◆ DATA FOR PROCESSING ◆
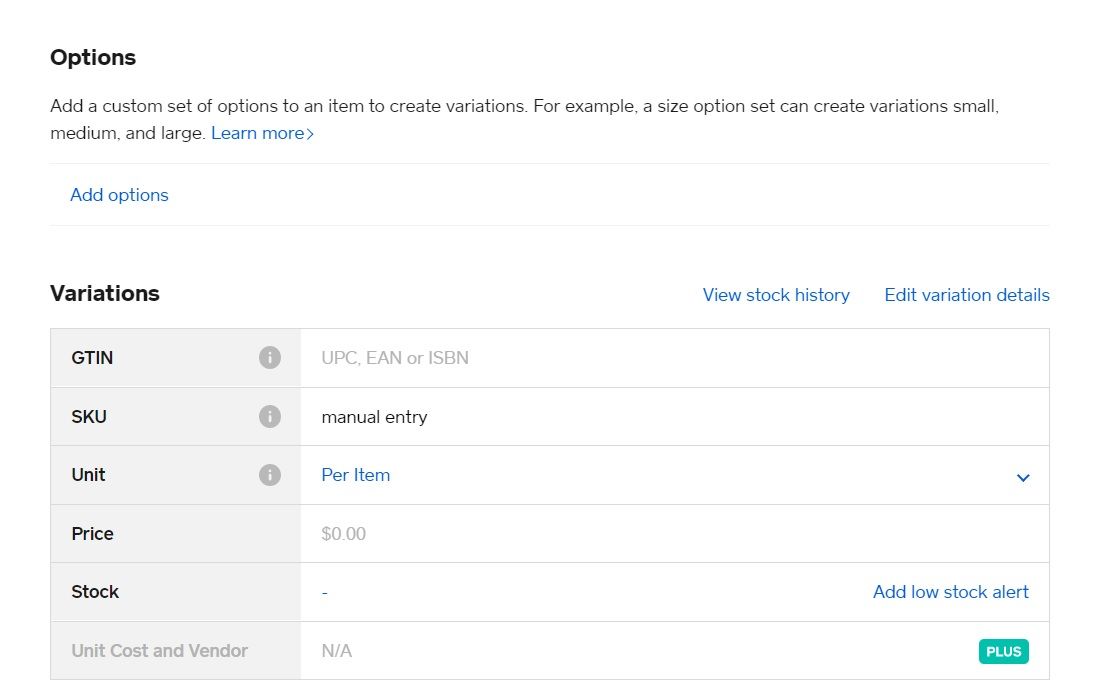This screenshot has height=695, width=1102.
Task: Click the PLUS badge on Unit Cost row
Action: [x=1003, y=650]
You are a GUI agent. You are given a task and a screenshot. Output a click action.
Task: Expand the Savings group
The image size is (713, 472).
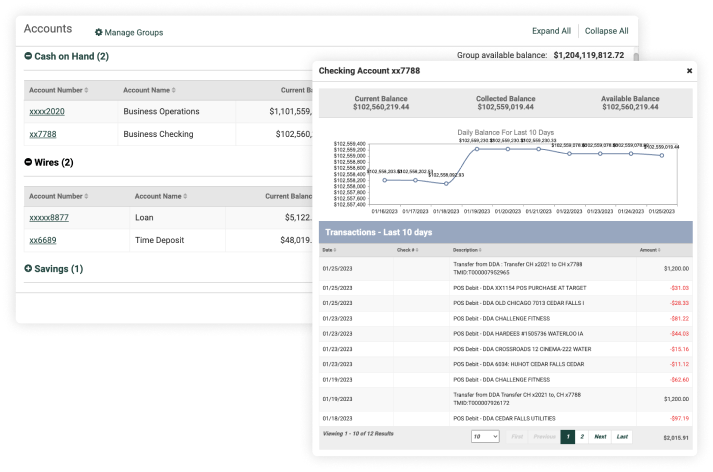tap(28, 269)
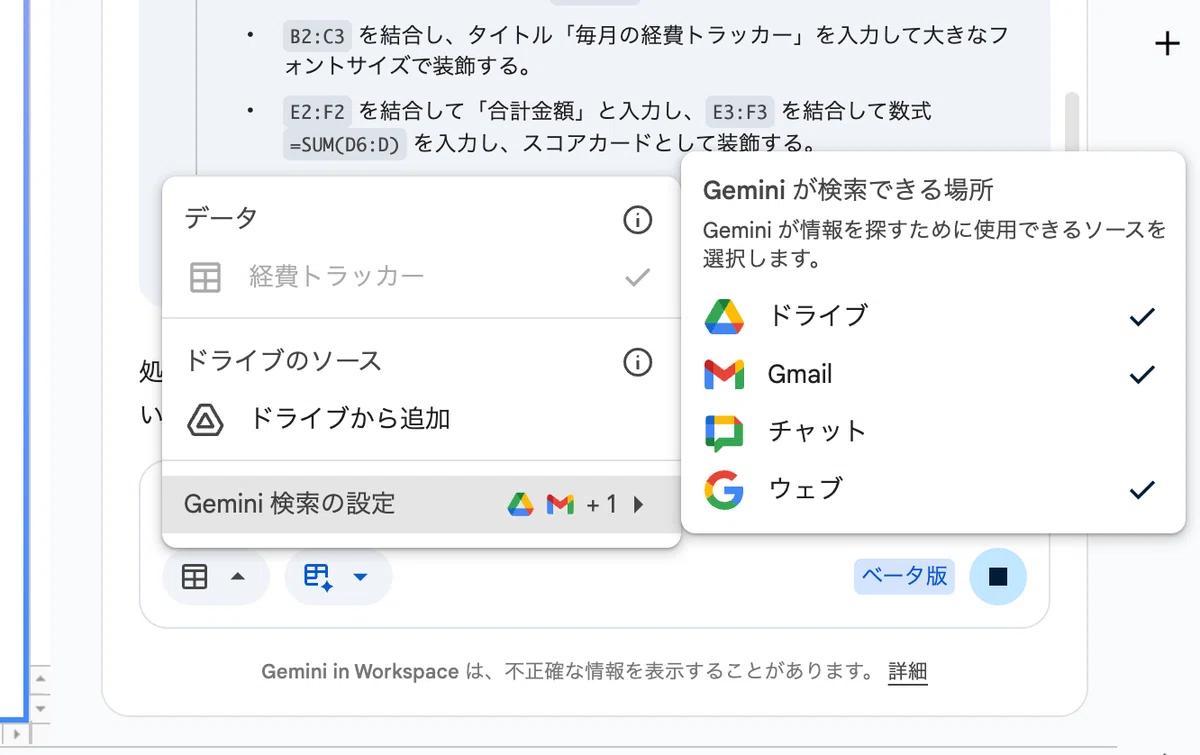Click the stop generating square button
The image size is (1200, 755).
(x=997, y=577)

---

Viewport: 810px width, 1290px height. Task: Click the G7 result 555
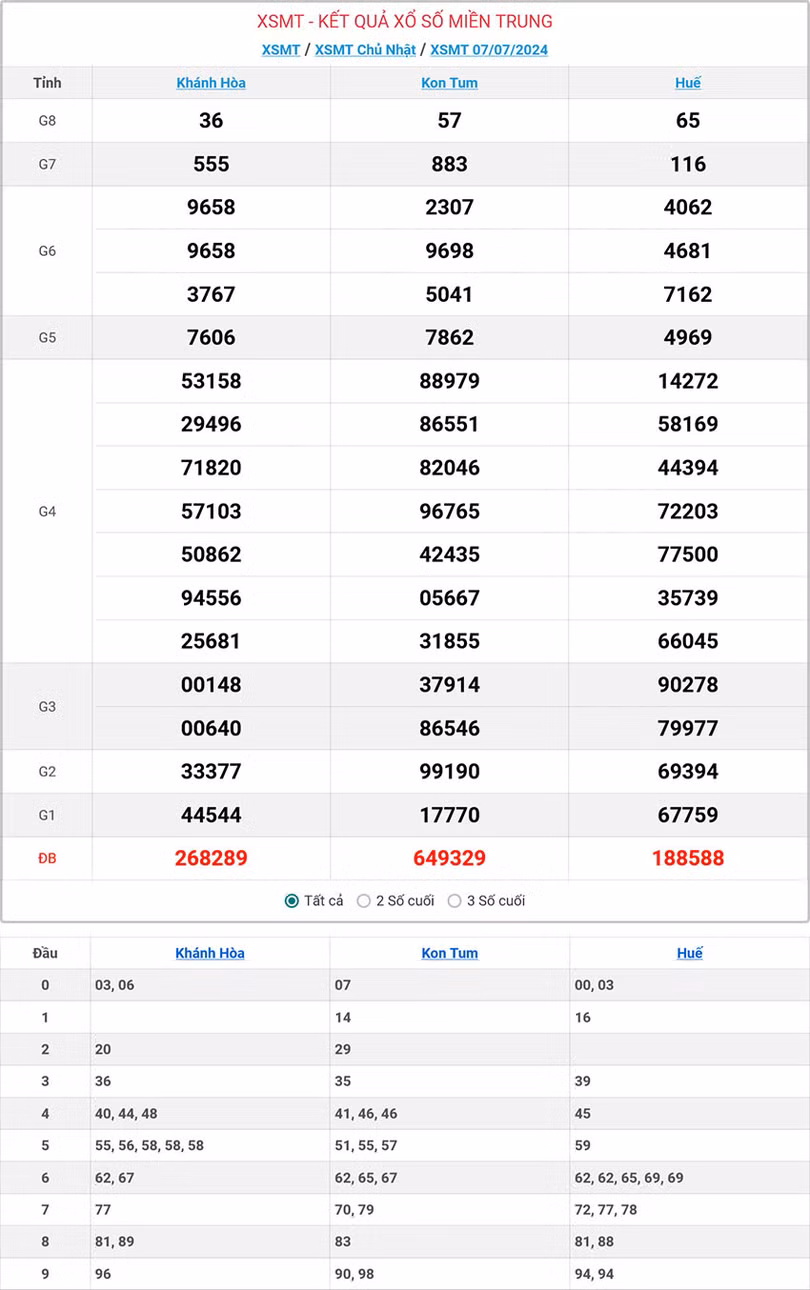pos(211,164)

* * *

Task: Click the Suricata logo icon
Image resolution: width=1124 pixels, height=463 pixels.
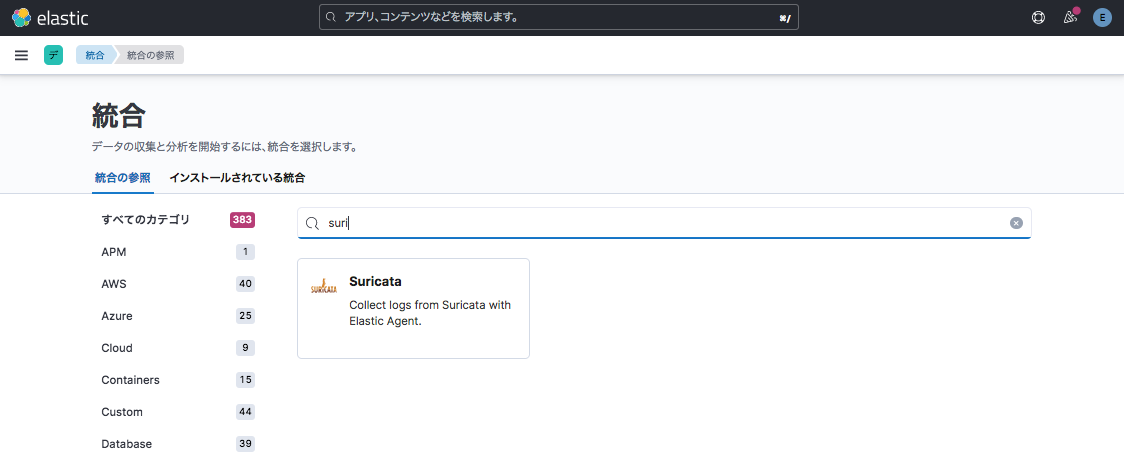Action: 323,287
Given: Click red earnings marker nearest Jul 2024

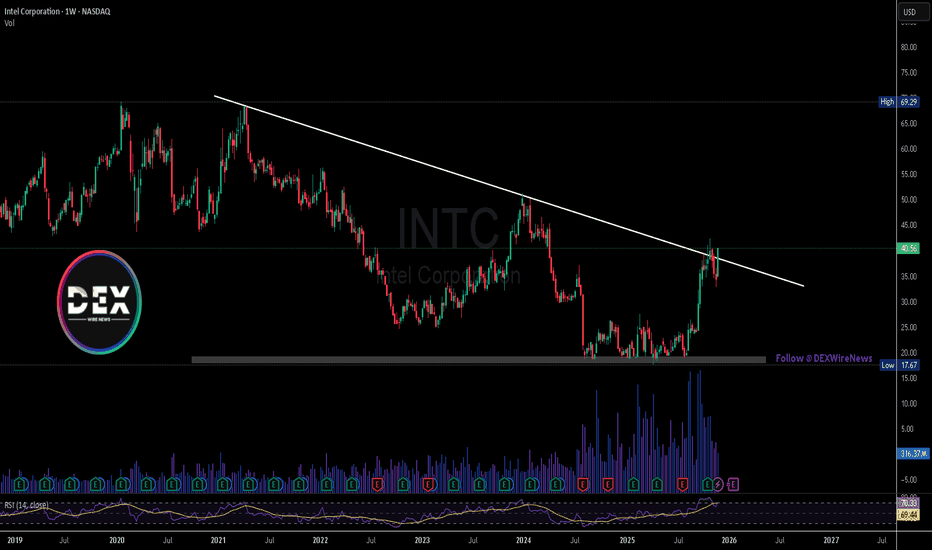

◆ EXERCISE ◆
In the listing above, find the line containing "Image resolution: width=1124" and the line containing "Given: Click red", then output those two lines and everything between them exactly as written, without the images.

◆ ANSWER TO THIS EXERCISE ◆
Image resolution: width=1124 pixels, height=463 pixels.
Action: 323,287
Given: Click red earnings marker nearest Jul 2024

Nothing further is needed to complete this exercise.